I shared a deeply personal experience about the gap between Christ’s teachings and the behavior of many who claim to follow Him.
“I believe, O Lord, and I confess that Thou art truly the Christ, the Son of the Living God, Who camest into the world to save sinners, of whom I am first.”
Unless your deeply personal experience about the gap between behavior and Christ’s teachings starts with yourself then you are just being a Pharisee.
Dismissal. Accusations of delusion. Demands for repentance. Theological gatekeeping. No curiosity about my journey. No questions about what I saw or experienced. No willingness to consider that someone might leave the church for reasons worth examining.
News flash. Christianity isn’t about what works for you. It’s about repentance and submission to God. You CAN be wrong and there is a REAL church and fundamental theology that cannot be dismissed.
If you’re leaving a church because the people there are “bad Christians” then you should look at yourself in the mirror because – guess what – we’re all bad Christians. The worst ones think they are the best.
No matter how “good” of a Christian you think you are you will always fall short and be a sinner.
This is the pattern many of us have encountered. When we raise concerns about the church’s witness, we aren’t met with reflection or dialogue. We’re met with accusation and calls for submission. The response isn’t, “Help me understand what went wrong,” but, “You are the problem.”
The Bible is literally a book telling you that you are a fallen, spiritually sick creature that despite this fact is made in the Image of God and can be saved. In short, you ARE the problem. If you don’t understand that then you’ve missed the entire point. Submitting to God is actually the best, most healing thing for yourself because only then will you cooperate with the Holy Spirit and begin the process of spiritual healing.
Instead, I was told: “You’re deluded. You’re prideful. You’re antisocial. You must go to church.”
Notice what happens: Scripture becomes a weapon instead of a balm. Theology becomes a wall instead of a bridge. And the conversation becomes about control, not compassion.
Exactly. You are using Scripture to keep dominion over yourself instead of submitting to God and living in accordance with the doctrine of the Church. You are building a wall to separate yourself from the body of Christ.
And this is precisely why I can no longer bear the name Christian myself. Because this, this dismissal, this judgment, this refusal to engage with genuine spiritual struggle, is what that name has come to represent. Manmoth isn’t an outlier. This response is the norm. This is Christianity as most people experience it.
I’m not morally posturing or softening my language I’m giving you real Christian advice. Go to church, repent, participate in the sacraments and engage in fellowship with your struggling brothers and sisters in Christ. Your “story” doesn’t matter because Christianity isn’t about you. It’s about prayer, fasting and almsgiving. It’s about being a functioning member of the body of Christ and cooperating with the Holy Spirit.
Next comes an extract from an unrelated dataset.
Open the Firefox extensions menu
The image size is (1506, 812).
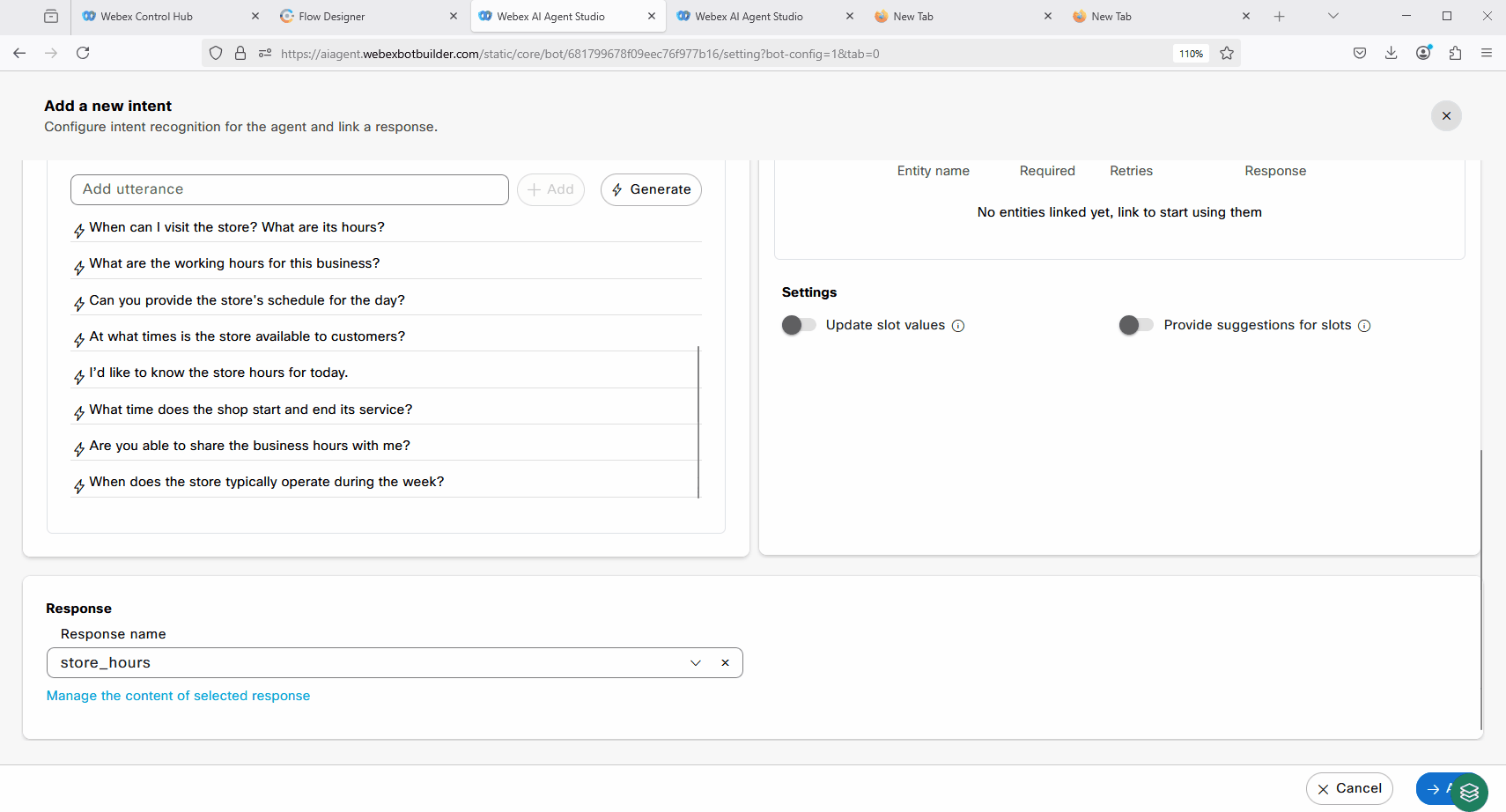(1455, 54)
If you’re upset because you’re not getting the response you want then maybe you want the wrong response.
To those in the church who genuinely want to understand why people are walking away, this exchange is a case study. The ones leaving aren’t always rebellious or prideful. Sometimes, they’re the ones who took Jesus’s words about love and integrity so seriously that they couldn’t ignore the contradiction between His call and what they saw happening in His name.
The Church (Eastern Orthodoxy) is eternal. You are always welcome but it is up to you to take your seat at the wedding feast. Any church that bends to the arbitrary demands of modernity isn’t a real church. At best it’s a community with a vibe.
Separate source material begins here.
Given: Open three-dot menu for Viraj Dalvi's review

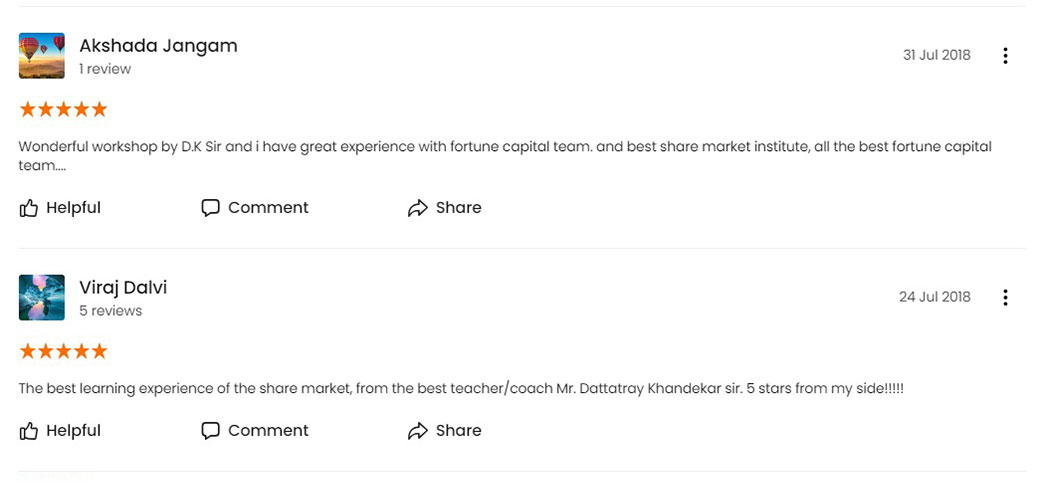Looking at the screenshot, I should tap(1005, 298).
Ah, and there it is. You’ve neatly demonstrated the argument that religion, at its core, can’t exist without a generous dose of authoritarianism.
So what? You submit to God not the other way around. A shepherd doesn’t ask his sheep for a vote.
You mention Pentacost, but even the bible is inconsistent on what Jesus told his disciples. Were they supposed to go out and spread the word immediately? Or wait in Jerusalem to be clothed with power from on high? Was the Spirit received quietly on Easter, or did it come down dramatically at Pentacost? Please understand that I’m not trying to undermine your personal faith here, just illustrating how things can appear to an outsider who did take the time to learn more the world’s various holy books.
Yeah you’re missing the tradition of the church which precedes scripture and explains everything you think is inconsistent. You mistakenly think you’re not blinded like us zealot lemmings when in reality you’re functioning with incomplete information from a sola scriptural paradigm that didn’t emerge until only 500 years ago.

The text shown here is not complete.